The present paper continues the study of quasi-geodesic mappings f:(V_n, g_ij, F_i^h) → (V'_n,g'_ij, F_i^h) of pseudo-Riemannian spaces V_n, V'_n with a generalized-recurrent structure F_i^h of parabolic type. By a generalized recurrent structure of parabolic type on V_n we mean an almost Hermitian affinor structure of parabolic type for which the covariant derivative of the structural affinor F_i^h satisfies the condition F_(i,j)^h=q_(i F_j)^h.

In the previous paper by the authors [Proc. Intern. Geom. Center, 13:3 (2020) 18-32] it was proved that the class of pseudo-Riemannian spaces with generalized-recurrent structure of parabolic type is closed with respect to the considered mappings and the generalized recurrence vectors in (V_n, g_ij,F_i^h) and (V'_n, g'_ij, F_i^h) may be distinct. In this article, it is assumed that the mapping f preserves the generalized recurrence vector q_i.

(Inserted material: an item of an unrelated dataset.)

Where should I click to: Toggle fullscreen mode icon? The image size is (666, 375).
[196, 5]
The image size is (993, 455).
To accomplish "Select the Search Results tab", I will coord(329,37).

We construct geometric objects that are invariant under the quasi-geodesic mapping of generalized-recurrent spaces of parabolic type and recurrent-parabolic spaces. A number of conditions are given on these objects, which lead to the fact that a generalized-recurrent space of parabolic type admits a parabolic K-structure, and a recurrent-parabolic space admits a Kählerian structure of parabolic type.

We study special types of these mappings that preserve some tensors of an intrinsic nature.